[Records from a collection]
# # # #

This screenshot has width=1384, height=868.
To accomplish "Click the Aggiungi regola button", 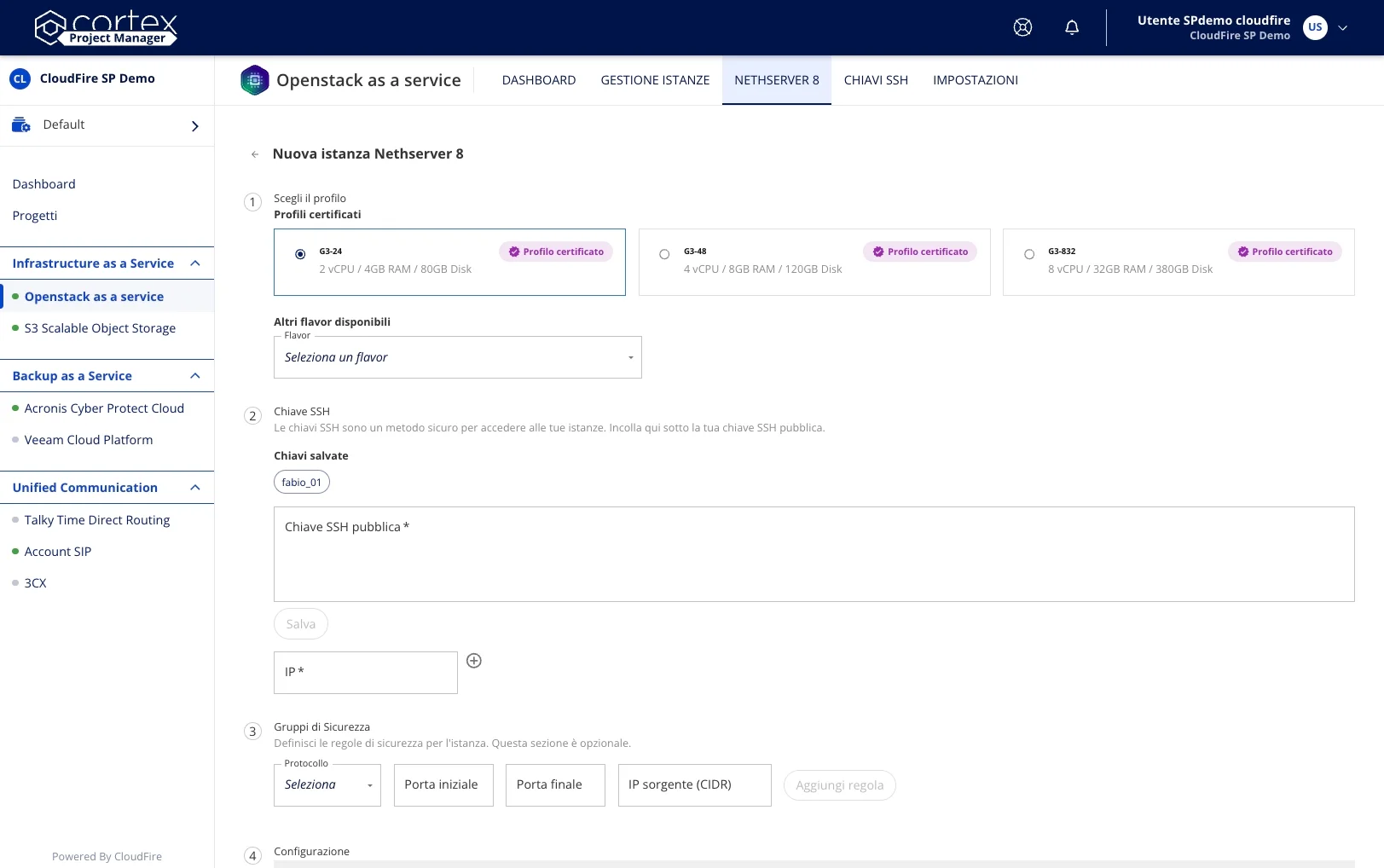I will tap(839, 784).
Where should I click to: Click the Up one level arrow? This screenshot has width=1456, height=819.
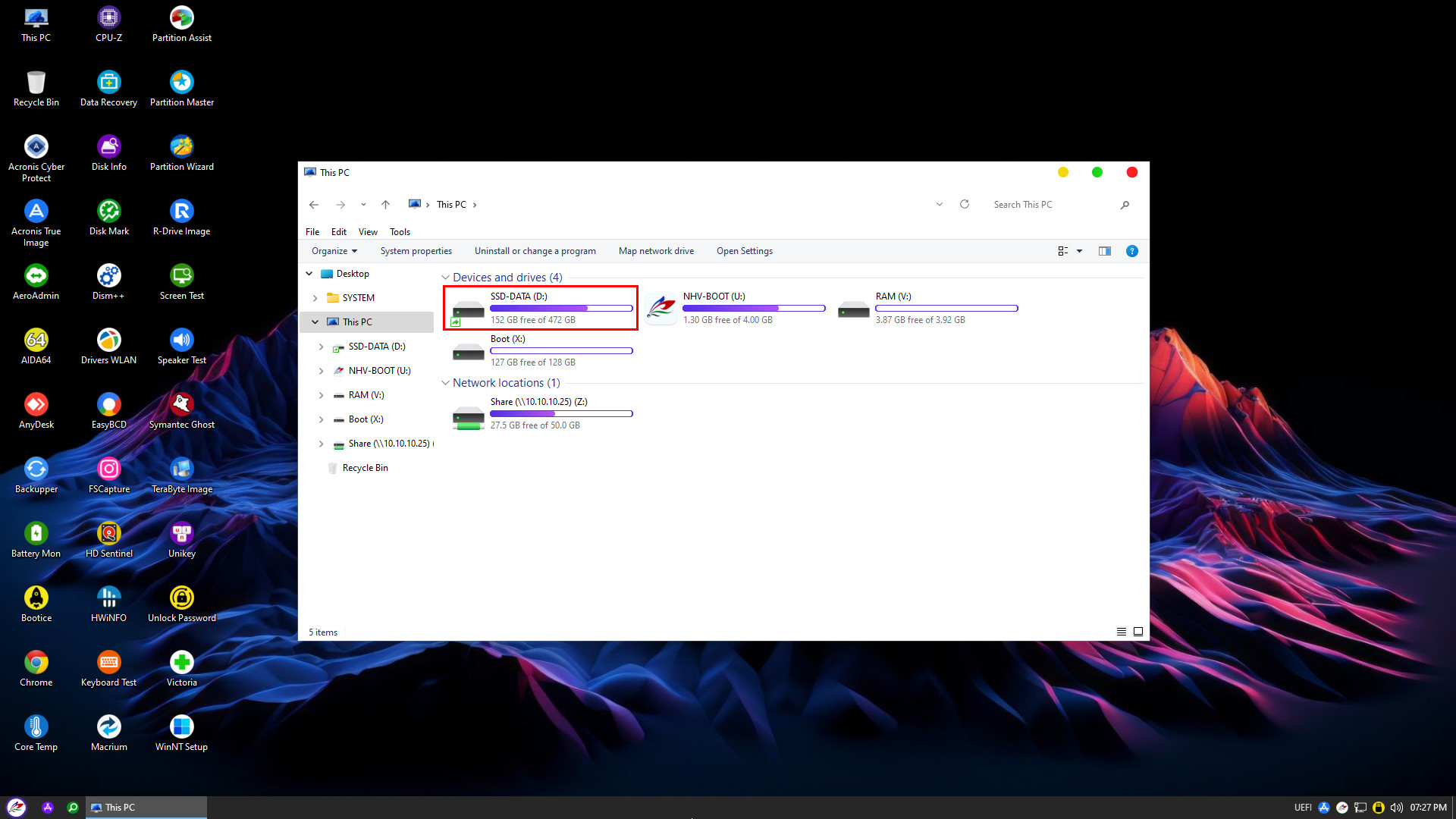(x=385, y=204)
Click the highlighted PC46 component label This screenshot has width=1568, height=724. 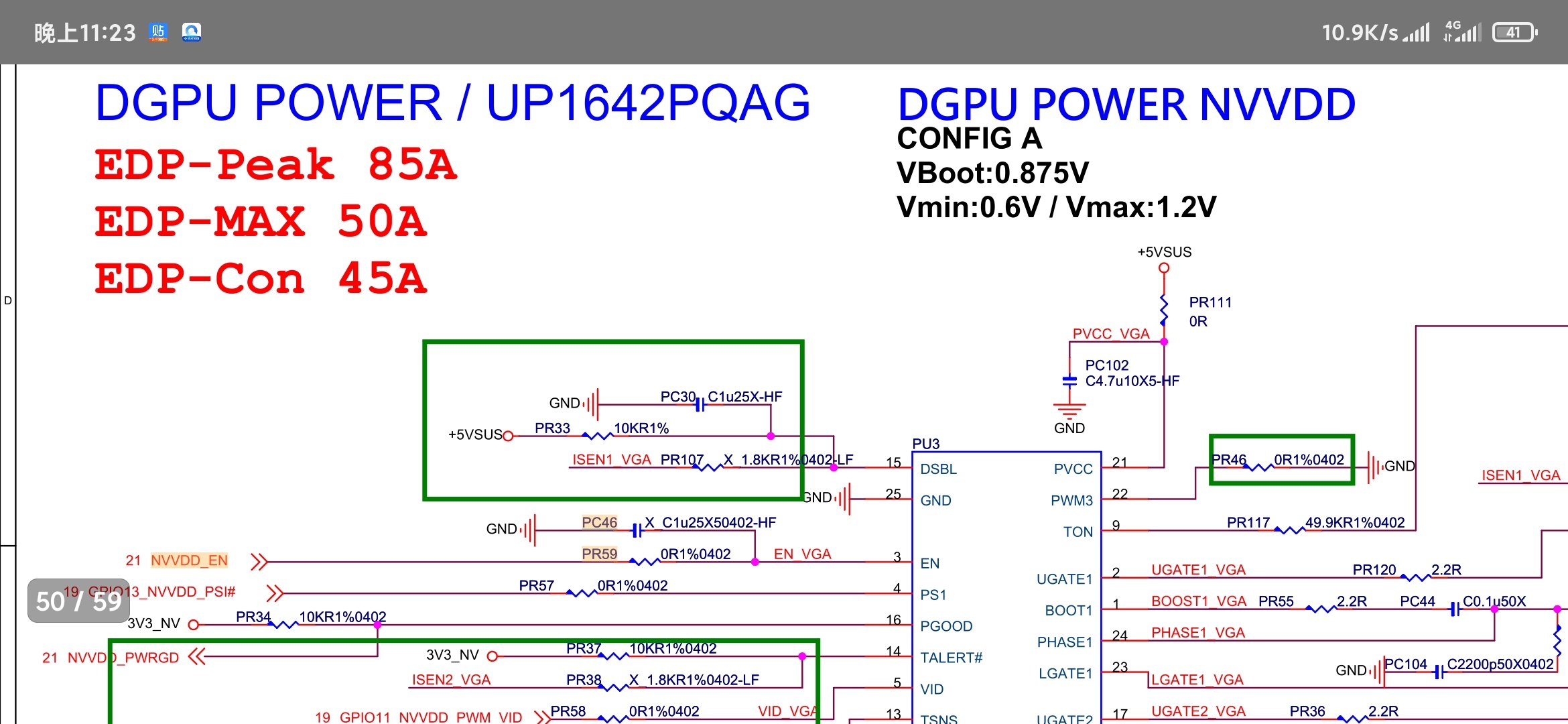[599, 522]
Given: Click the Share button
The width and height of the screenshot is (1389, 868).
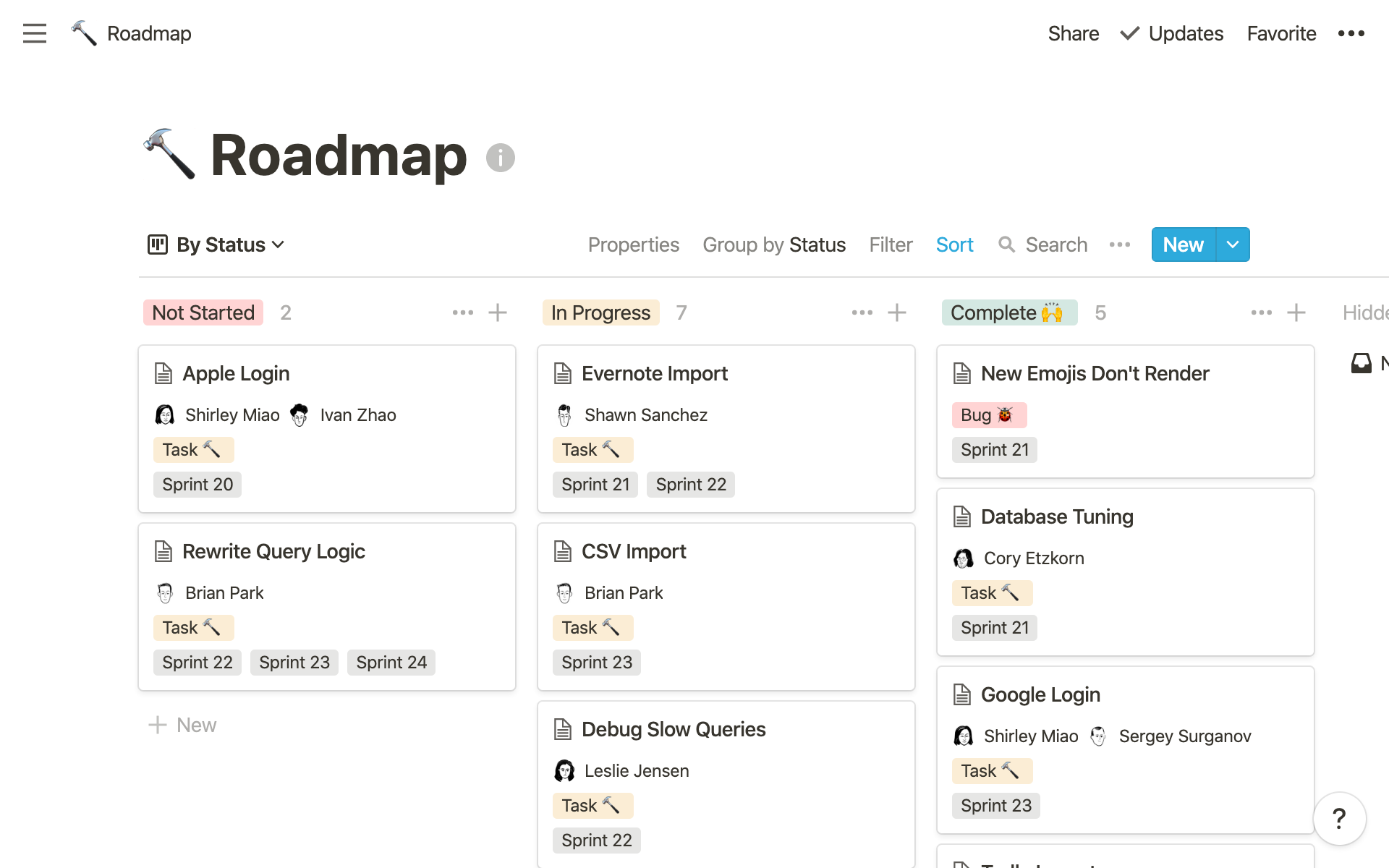Looking at the screenshot, I should click(x=1073, y=33).
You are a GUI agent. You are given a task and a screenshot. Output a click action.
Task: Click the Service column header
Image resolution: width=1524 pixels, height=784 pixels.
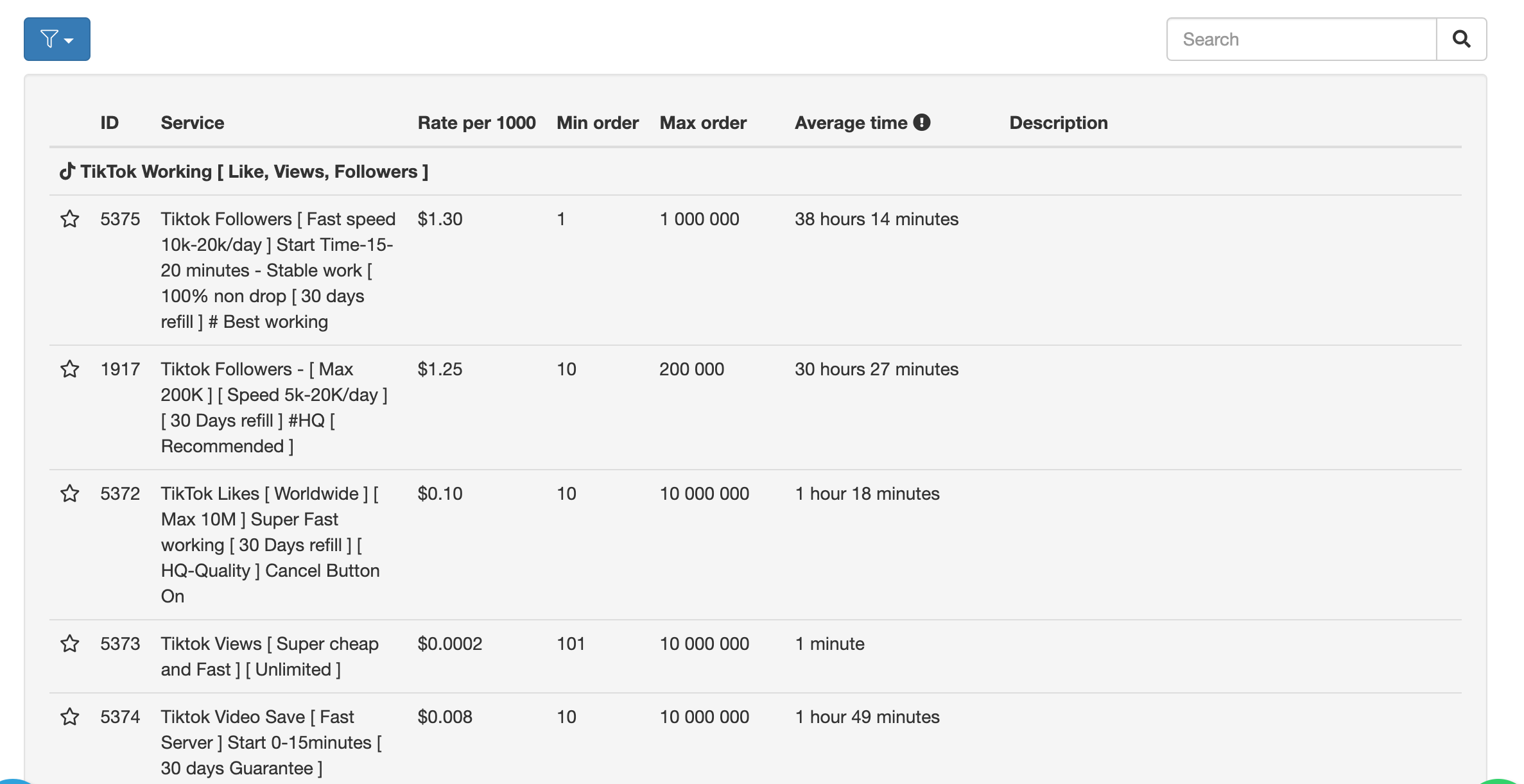click(192, 123)
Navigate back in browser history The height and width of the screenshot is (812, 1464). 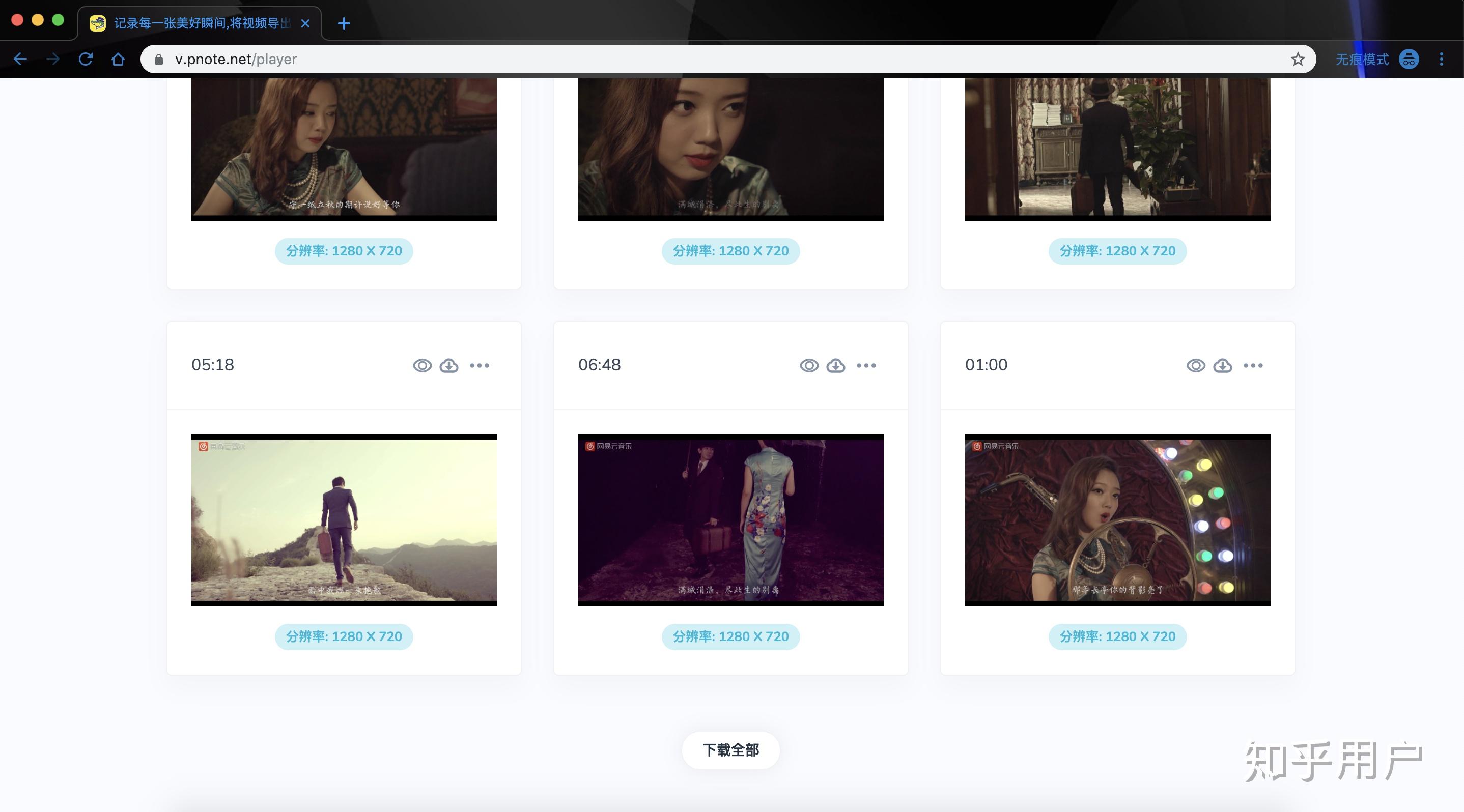[x=20, y=59]
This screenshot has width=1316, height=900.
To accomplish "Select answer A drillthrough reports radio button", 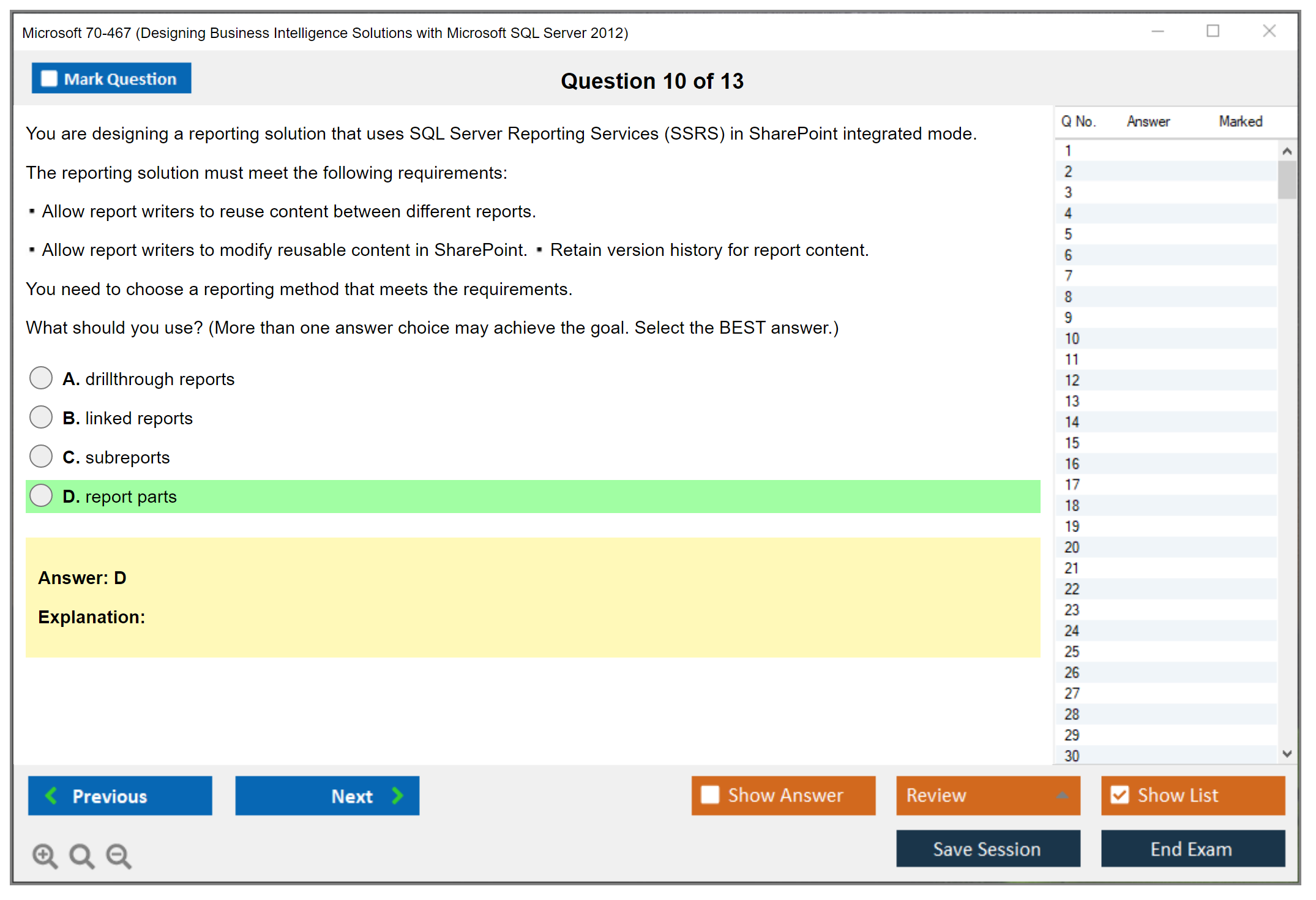I will point(40,378).
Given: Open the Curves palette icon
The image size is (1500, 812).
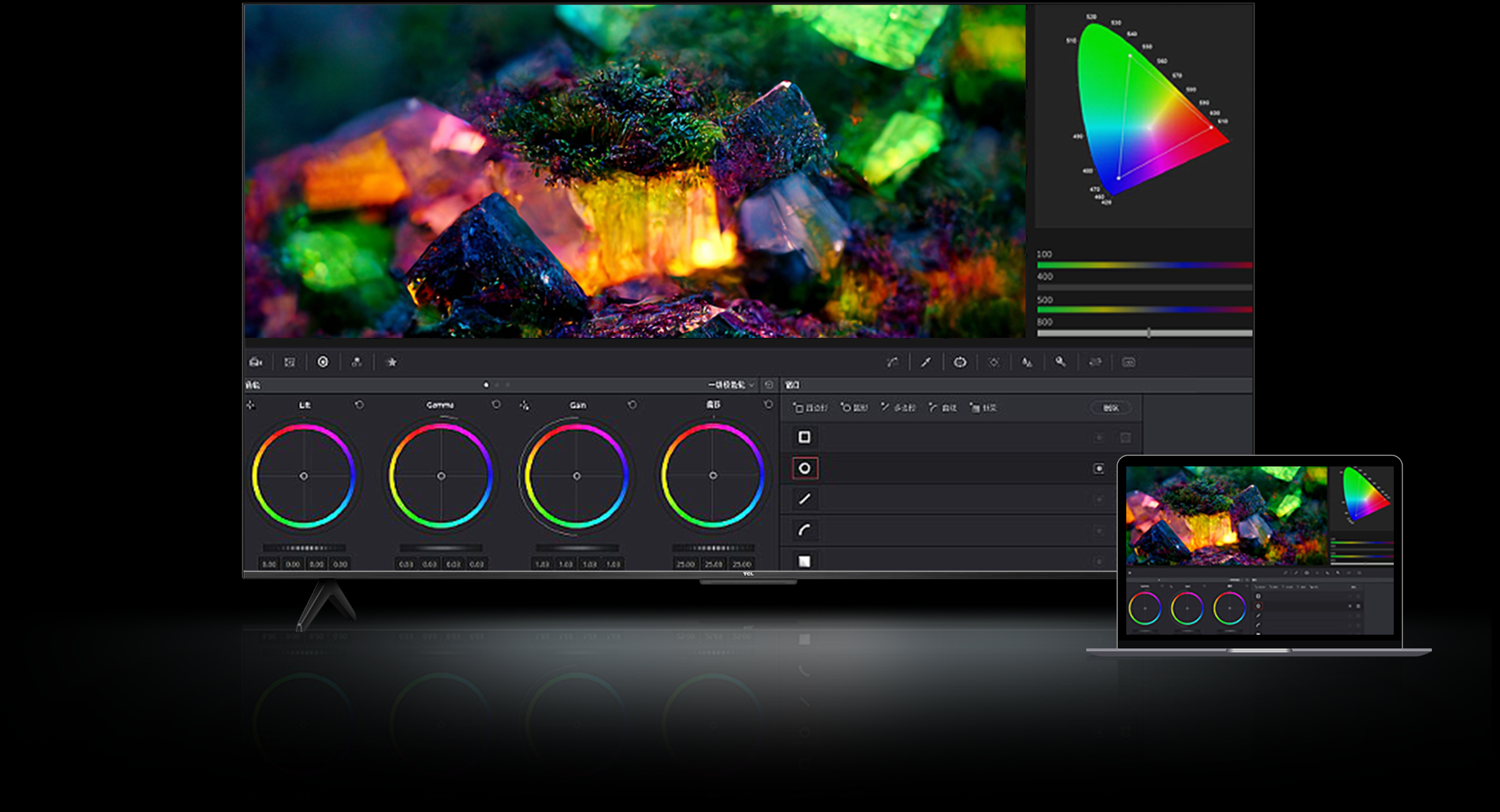Looking at the screenshot, I should 892,362.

# # # #

■ Requirement
Only the lines from the one with "Given: Open the Curves palette icon" through the last line above belong in the answer. Reproduce them exactly, without the pictures.

■ Task solution
Given: Open the Curves palette icon
The image size is (1500, 812).
Looking at the screenshot, I should 892,362.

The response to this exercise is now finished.